When LocalBitcoinCash was first designed, it was designed with the assumption that a hack will happen eventually. With that assumption, we made certain decisions such as separating our servers entirely, so that a breach in the front end server will not cause any loss of funds, not even from the hot wallets. Our staff are also in separated networks, so that if their machines were compromised, it will not affect the servers.
However, that came at a price which affected user experience very badly. Nonetheless, our top priority was not to lose our money to hackers, which is usually only a matter of time. All operating systems are vulnerable to 0 day exploits and we are aware our limited resources will not be able to compete against the well funded private and government entities. Today, that decision, made 4 years ago, was vindicated by recent events.
How did we know there was a security breach? We have built in multiple intrusion detection functionalities, which we call traps and honeypots. Using these traps and honeypots, we were able to gain information about such events. During the breach, our intrusion detection system has notified our team of such an event taking place, which leads to the investigation.
Here’s what we know.
- The attacker gained access to an administrator account.
- The attacker did not use the reset password functionality to gain access to the administrator account.
- The administrator’s machine seems to remain uncompromised. We made this assumption because we have a significant amount of cryptocurrencies in that machine but none was taken. That was one of our honeypots.
- Based on the audit logs, the attacker had bypassed the login system to access the platform. The password of the administrator remains unchanged.
- Based on what we know, the attacker doesn't appear to be using phishing techniques to gain access to the network.
- The attacker is most likely using a VPN because the IP addresses tagged to the intruder came from multiple geographic locations.
- We know the email address of the attacker because it was verified (necessary for withdrawals). The attacker was using a gmail account.
- Our server patches were up to date.
- Users passwords were hashed using sha256 and stored inside our database.
- Based on the honeypots setup on the different machines, we have information about the constraints in which the attacker is operating in. We believe the attack was confined to a single machine at this point in time.
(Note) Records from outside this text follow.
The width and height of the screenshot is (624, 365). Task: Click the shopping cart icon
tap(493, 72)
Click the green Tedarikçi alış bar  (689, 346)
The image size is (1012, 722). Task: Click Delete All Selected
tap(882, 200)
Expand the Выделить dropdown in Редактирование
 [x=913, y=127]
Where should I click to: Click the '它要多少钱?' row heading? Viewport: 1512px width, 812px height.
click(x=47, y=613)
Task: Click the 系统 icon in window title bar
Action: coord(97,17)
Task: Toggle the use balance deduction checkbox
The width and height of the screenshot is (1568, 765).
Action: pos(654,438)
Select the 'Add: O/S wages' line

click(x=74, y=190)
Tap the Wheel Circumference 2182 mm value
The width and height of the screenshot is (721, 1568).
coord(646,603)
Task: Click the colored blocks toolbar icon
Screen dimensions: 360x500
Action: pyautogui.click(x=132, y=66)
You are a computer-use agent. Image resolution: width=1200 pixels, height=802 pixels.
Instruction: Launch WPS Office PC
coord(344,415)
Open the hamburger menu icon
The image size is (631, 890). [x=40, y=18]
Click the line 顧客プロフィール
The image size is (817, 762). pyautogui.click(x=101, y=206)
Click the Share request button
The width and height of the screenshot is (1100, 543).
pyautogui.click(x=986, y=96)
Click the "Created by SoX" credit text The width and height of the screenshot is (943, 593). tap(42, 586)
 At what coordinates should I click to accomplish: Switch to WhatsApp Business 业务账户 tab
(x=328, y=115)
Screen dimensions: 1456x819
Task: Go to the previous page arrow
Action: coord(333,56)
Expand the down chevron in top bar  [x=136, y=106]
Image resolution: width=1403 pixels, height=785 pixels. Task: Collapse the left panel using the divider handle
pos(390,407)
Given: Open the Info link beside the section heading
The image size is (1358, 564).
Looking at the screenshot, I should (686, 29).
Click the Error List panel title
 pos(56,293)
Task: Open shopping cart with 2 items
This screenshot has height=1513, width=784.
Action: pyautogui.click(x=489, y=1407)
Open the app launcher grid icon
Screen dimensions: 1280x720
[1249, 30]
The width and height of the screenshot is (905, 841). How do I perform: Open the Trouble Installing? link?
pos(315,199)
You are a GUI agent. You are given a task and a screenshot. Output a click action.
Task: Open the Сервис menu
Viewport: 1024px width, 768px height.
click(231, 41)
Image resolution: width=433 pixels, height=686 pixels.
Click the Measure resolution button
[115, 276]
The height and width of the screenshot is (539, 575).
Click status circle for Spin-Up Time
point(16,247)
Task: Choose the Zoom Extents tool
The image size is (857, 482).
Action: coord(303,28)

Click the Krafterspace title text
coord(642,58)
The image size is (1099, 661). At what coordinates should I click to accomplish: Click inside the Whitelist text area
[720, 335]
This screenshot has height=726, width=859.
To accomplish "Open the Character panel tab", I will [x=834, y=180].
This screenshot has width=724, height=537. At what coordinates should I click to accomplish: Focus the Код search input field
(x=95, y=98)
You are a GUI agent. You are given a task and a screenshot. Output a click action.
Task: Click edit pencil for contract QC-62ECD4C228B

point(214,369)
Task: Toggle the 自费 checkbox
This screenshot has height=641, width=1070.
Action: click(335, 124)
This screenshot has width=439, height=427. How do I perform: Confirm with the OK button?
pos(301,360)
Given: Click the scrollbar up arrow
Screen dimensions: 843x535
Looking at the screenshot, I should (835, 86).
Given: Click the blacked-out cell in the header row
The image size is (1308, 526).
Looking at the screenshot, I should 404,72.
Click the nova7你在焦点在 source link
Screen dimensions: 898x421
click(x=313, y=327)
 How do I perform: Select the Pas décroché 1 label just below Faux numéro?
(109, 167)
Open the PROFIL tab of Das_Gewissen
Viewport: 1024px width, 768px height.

- Based on the server logs, it seems the hacker has been trying to probe for vulnerabilities for almost a year. If they had spent those time working a legit job, they would have earned more money. In fact, they would have earned more money working minimum wage for a single day than spending all these time trying to break in to our platform.
Based on the above information, we believe that the vulnerability is either on the front end codes (eg. SQL Injection) or the front end server was compromised.
Here’s our actions moving forward.
- We will be returning the capital to our main investors for this project. They were the ones who fronted the entire operation right from the start. We are super grateful for their faith in us. We will still be working on other Bitcoin Cash projects.
- Given that Local.Bitcoin.com provides better user experience for the users, we will be recommending everyone to use them instead of LocalBitcoinCash.
- LocalBitcoinCash hasn’t been profitable since the early days and now, our operation is just breaking even (after drastic cost cutting). With recent events, the risk/reward ratio of operating the platform has shifted dramatically and we have decided to shut down this platform by end of October 2020 and divert users to Local.Bitcoin.com instead.
- We will continue to monitor the attacker activities and learn more information about them. All withdrawals remain unaffected but will be closely monitored under tight scrutiny.
- We will update this article if we have more information later.